YOUR GOAL: Only lines that contain the word "navigation" are to be returned from the data below.

<<<<

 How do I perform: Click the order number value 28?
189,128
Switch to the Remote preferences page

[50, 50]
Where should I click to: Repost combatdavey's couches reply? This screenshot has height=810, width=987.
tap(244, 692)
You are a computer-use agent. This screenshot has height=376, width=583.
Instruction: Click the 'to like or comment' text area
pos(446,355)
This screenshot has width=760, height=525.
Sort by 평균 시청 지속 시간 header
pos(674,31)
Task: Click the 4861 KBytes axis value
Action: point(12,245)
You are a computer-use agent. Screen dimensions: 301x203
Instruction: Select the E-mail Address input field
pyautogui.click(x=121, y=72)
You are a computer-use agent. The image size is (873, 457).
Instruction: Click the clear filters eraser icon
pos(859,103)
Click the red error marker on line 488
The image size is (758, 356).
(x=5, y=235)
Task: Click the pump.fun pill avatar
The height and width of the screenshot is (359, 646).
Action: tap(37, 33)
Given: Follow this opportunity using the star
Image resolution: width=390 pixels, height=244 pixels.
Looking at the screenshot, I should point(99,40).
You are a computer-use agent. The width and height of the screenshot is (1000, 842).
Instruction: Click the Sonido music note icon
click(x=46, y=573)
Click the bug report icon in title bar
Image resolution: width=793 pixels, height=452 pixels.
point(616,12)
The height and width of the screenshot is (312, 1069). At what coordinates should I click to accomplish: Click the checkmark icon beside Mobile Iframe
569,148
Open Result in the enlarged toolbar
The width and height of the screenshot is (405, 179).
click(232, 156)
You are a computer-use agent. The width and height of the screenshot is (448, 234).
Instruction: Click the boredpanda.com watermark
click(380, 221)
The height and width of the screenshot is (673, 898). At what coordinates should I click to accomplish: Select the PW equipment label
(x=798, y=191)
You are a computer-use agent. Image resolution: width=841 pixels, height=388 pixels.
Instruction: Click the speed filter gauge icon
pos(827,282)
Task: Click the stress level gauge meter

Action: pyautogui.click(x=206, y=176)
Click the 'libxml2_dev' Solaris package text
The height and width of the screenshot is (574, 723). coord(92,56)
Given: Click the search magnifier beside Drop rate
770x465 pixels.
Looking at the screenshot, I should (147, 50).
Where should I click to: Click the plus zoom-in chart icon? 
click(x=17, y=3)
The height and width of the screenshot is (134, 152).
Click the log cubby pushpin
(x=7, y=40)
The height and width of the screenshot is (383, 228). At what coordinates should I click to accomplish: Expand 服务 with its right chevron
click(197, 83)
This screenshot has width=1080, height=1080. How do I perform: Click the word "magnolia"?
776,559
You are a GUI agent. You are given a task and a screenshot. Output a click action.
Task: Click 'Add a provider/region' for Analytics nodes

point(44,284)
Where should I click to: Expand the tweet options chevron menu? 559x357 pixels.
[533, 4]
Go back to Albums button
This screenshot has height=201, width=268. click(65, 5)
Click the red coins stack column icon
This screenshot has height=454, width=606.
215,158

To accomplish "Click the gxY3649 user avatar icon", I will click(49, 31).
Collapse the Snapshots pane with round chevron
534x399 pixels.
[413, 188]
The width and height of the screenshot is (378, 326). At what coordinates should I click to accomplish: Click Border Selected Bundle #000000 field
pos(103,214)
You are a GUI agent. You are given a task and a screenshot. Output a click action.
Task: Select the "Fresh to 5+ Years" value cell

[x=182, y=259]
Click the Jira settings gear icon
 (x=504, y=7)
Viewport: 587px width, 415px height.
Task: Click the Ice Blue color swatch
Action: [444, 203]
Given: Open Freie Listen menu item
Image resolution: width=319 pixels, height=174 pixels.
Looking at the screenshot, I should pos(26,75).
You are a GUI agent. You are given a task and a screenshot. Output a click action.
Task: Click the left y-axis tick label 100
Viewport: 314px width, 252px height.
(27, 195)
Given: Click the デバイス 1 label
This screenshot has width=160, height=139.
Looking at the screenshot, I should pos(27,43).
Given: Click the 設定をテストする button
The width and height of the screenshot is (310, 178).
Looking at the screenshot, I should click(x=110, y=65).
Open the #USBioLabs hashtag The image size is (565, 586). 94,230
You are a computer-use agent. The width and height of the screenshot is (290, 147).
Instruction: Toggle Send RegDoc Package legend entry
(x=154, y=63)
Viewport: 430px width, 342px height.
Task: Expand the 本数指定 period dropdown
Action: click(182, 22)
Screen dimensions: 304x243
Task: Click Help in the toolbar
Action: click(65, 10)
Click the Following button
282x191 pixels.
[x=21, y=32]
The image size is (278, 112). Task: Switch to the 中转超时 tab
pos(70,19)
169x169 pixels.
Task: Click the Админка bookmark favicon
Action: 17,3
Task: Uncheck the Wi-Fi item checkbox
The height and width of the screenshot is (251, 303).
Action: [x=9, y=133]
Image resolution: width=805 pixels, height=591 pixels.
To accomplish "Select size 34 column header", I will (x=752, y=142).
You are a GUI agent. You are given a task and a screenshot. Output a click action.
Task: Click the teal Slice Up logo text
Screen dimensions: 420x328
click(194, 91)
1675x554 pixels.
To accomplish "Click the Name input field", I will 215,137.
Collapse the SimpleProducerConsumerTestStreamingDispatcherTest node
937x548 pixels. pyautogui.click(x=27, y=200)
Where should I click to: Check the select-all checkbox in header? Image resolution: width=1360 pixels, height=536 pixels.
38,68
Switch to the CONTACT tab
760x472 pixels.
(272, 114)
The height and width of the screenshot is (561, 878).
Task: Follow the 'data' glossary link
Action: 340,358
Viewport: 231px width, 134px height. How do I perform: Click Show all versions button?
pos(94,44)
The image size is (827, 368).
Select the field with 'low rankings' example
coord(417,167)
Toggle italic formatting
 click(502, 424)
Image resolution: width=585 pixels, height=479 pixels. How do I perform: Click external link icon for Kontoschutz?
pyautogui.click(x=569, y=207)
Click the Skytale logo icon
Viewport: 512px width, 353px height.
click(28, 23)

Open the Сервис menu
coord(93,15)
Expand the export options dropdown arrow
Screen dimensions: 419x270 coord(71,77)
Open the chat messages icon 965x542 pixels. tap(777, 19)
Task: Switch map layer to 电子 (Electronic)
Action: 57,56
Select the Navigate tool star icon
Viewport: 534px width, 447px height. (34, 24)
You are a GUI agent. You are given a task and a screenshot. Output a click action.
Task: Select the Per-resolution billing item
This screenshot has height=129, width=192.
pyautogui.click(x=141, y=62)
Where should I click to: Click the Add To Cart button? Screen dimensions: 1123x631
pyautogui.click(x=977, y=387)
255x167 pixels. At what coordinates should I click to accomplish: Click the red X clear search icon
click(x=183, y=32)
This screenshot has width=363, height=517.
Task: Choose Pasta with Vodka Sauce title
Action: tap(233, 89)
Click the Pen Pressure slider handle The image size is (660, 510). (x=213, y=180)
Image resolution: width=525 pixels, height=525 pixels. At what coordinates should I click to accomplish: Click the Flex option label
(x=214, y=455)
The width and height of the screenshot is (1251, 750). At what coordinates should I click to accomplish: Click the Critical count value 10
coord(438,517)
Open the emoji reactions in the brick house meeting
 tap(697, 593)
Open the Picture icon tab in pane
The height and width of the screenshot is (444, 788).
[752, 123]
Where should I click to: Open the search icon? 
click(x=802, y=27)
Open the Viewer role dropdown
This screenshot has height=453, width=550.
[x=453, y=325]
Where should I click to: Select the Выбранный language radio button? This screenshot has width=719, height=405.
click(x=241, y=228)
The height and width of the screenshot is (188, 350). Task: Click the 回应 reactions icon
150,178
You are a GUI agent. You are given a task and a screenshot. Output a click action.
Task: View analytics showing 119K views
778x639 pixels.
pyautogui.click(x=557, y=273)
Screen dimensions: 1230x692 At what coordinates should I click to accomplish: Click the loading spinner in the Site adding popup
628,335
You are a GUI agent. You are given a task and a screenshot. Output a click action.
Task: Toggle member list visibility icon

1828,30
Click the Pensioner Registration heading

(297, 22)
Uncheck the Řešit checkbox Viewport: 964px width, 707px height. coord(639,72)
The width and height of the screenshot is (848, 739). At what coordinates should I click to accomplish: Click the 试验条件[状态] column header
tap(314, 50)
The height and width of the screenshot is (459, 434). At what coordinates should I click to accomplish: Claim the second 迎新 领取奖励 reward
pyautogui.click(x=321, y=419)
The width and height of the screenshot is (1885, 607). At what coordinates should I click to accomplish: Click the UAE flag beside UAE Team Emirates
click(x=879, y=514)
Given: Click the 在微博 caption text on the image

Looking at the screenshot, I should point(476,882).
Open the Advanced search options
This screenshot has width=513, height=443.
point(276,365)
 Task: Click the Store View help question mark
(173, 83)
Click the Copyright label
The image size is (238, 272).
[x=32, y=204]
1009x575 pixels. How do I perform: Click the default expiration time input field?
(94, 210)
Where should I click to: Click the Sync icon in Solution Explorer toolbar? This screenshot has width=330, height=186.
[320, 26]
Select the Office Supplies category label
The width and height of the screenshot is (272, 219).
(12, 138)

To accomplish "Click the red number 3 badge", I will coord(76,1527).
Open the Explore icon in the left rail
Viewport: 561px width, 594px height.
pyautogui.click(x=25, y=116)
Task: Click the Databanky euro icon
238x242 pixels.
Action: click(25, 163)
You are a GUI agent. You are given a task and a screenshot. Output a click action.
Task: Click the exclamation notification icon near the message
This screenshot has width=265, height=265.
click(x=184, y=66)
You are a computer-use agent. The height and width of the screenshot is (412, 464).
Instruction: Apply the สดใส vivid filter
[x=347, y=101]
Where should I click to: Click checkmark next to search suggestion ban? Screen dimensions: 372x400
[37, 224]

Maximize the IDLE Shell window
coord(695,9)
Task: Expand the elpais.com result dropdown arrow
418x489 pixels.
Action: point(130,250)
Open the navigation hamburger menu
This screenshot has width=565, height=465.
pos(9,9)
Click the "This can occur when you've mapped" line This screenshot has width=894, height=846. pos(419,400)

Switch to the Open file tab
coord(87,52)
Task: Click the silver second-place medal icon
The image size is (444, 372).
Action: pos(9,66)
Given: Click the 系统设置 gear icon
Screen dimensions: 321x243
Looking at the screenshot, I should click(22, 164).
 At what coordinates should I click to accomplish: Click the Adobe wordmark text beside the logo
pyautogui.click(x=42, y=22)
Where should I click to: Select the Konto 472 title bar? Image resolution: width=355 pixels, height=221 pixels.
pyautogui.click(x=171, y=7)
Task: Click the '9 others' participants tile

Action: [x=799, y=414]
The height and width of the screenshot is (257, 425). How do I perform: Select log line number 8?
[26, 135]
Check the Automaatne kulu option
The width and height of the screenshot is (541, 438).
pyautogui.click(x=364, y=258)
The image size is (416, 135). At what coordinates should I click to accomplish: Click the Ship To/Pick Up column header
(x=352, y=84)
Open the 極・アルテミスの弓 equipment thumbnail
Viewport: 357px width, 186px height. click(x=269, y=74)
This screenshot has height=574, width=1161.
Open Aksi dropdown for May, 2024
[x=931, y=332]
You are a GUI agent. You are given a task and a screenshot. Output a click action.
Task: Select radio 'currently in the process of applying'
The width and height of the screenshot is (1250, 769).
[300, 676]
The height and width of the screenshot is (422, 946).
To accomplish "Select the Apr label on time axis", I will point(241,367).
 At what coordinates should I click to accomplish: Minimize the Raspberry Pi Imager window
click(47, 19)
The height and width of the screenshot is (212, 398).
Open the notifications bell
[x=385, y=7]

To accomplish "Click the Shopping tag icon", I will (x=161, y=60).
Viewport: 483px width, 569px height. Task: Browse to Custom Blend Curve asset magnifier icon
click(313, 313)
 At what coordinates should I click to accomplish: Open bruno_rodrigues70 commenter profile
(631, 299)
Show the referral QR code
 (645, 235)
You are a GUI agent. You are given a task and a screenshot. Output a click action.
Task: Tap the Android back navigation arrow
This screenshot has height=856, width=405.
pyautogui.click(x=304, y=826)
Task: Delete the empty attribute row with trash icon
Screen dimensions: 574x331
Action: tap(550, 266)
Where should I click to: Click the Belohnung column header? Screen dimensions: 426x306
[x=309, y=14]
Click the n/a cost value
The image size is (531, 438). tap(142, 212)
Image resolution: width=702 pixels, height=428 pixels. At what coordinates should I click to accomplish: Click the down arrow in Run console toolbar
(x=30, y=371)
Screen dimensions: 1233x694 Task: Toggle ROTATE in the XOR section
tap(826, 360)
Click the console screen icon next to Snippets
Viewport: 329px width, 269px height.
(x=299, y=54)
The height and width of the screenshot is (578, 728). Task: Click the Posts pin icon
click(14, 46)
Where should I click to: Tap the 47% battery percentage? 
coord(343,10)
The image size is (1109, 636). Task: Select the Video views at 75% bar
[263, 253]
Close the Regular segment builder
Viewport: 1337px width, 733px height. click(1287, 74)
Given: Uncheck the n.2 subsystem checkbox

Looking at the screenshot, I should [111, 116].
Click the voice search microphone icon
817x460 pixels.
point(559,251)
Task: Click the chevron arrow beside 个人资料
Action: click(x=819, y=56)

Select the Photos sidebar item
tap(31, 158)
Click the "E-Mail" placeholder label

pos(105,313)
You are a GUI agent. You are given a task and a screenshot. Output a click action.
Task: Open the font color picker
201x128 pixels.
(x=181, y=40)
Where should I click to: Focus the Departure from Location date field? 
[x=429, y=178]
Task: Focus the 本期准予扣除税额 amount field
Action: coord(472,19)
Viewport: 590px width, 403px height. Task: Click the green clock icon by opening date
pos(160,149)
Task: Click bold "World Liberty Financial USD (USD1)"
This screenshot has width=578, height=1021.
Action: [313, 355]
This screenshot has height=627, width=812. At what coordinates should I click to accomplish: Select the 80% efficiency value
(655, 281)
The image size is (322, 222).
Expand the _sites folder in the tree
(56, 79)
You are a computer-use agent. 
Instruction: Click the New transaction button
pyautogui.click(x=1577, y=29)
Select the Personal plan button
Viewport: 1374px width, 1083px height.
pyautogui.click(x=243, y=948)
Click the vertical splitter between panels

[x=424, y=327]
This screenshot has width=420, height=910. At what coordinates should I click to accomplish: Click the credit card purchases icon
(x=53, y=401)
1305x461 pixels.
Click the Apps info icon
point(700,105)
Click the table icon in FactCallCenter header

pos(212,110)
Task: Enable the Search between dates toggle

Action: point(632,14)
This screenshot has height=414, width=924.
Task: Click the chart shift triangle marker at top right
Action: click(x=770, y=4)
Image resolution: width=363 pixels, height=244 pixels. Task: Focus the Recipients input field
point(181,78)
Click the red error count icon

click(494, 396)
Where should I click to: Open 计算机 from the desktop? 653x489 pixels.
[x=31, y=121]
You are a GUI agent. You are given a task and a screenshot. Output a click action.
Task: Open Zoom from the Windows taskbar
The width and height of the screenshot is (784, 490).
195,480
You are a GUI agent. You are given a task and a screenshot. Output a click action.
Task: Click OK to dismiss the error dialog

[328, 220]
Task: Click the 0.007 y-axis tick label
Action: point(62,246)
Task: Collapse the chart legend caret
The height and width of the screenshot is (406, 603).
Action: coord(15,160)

>>>>

SOLUTION TO THE PROBLEM:
Open the navigation hamburger menu
Task: Tap the Android back navigation arrow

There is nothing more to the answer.